Registrar WHOIS Server: whois.cloudflare.com
Creation Date: 2026-07-17T10:12:18Z
Registry Expiry Date: 2027-07-17T10:12:18Z
Name Server: AMALIA.NS.CLOUDFLARE.COM
Name Server: MITCH.NS.CLOUDFLARE.COM
DNSSEC: unsigned
...(中略)...
Registrant Name: DATA REDACTED
Registrant Street: DATA REDACTED
Registrant City: DATA REDACTED
Registrant State/Province: Aichi
Registrant Postal Code: DATA REDACTED
Registrant Country: JP
Registrant Phone: +1.4153197517
Registrant Email:
名前・番地・市区町村・郵便番号・メールアドレスは軒並み DATA REDACTED に置き換わっていて、追加料金なしでここまで隠れるのはありがたい。電話番号もCloudflareの代理番号(米国の番号)になるので、自分の番号は出ません。
ただし全部が消えるわけではありません。都道府県(State/Province)と国(Country)は残ります。ここは仕様なので、完全匿名にはならない点だけ頭の隅に置いておくとよさそうです。
Cloudflare Pagesのサイトに割り当てる
最後に、取得したドメインをPagesのプロジェクトに割り当てます。
- Pagesのプロジェクトを開き、「カスタムドメイン」タブから「カスタムドメインを設定」を選択

- 取得したドメインを入力

- ドメインがすでに同じアカウントのCloudflare DNSにいるので、必要なCNAMEレコードの追加を確認するだけで完了

DNSの伝播を少し待つと、独自ドメインでサイトが表示されました。
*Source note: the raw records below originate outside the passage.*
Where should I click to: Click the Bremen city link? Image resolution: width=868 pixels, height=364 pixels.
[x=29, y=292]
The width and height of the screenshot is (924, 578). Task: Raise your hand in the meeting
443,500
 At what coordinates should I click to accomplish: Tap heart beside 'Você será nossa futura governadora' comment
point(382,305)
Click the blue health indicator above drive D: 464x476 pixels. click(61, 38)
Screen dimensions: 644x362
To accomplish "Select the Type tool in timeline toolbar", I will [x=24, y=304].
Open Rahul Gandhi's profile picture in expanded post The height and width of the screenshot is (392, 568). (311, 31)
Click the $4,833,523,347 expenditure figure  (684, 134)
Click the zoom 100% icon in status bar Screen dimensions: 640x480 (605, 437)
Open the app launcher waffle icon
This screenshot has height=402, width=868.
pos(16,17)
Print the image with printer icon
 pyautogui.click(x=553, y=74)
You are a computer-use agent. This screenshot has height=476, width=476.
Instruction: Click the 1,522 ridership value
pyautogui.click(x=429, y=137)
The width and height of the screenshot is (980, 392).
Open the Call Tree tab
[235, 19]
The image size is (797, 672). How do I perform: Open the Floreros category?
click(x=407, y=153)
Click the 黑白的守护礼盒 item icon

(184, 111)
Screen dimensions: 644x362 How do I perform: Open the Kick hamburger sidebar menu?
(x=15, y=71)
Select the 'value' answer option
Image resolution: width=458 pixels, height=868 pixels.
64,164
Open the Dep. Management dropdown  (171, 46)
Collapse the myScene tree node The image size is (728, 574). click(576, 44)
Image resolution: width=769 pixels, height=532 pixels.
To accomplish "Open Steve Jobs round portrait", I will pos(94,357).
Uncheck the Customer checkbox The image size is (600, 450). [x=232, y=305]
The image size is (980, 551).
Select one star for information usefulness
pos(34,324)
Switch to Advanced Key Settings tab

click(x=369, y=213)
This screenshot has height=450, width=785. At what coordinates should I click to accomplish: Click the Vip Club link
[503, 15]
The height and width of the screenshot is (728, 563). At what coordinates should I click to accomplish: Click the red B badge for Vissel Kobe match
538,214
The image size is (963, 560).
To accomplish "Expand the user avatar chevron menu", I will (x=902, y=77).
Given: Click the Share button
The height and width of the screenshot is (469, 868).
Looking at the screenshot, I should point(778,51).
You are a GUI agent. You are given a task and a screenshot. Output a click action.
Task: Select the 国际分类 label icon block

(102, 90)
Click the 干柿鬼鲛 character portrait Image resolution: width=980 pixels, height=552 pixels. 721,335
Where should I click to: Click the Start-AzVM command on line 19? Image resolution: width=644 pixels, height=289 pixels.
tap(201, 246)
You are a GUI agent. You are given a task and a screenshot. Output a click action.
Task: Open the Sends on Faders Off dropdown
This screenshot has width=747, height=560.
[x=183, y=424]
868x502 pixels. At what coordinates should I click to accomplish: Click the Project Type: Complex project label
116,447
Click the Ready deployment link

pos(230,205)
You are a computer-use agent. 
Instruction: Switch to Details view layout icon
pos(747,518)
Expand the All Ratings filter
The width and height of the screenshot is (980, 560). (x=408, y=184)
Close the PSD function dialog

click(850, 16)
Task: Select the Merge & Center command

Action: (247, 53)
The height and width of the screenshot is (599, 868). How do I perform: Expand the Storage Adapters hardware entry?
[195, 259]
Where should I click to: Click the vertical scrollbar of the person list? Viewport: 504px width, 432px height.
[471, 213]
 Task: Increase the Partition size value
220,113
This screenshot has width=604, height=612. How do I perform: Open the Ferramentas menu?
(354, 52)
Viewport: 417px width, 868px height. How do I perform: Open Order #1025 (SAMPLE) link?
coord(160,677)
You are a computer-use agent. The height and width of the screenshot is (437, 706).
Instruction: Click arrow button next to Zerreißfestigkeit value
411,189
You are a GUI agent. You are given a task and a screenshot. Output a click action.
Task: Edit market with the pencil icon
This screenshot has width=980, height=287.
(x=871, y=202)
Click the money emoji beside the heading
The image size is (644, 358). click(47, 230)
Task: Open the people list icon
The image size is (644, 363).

証明書も自動発行なので、SSL周りでやることはゼロ。レジストラとDNSとホスティングが同じ場所にいると、この工程が本当にあっさり終わります。
まとめ
Cloudflareでのドメイン新規取得からPagesへの割り当てまでを一気に試しました。
- 以前は移管専用だったCloudflare Registrarは、現在は新規取得に対応している
- 原価提供なので更新費用が読みやすく、WHOIS代理公開も無料
- ネームサーバーがCloudflare固定になる点だけ要注意
- Pagesとの組み合わせなら、ドメイン割り当てはほぼワンクリック
「サイトはCloudflare Pagesで公開する」と決めているなら、ドメインもCloudflareで取ってしまうのが一番ラクだと感じました。どなたかの参考になれば幸いです。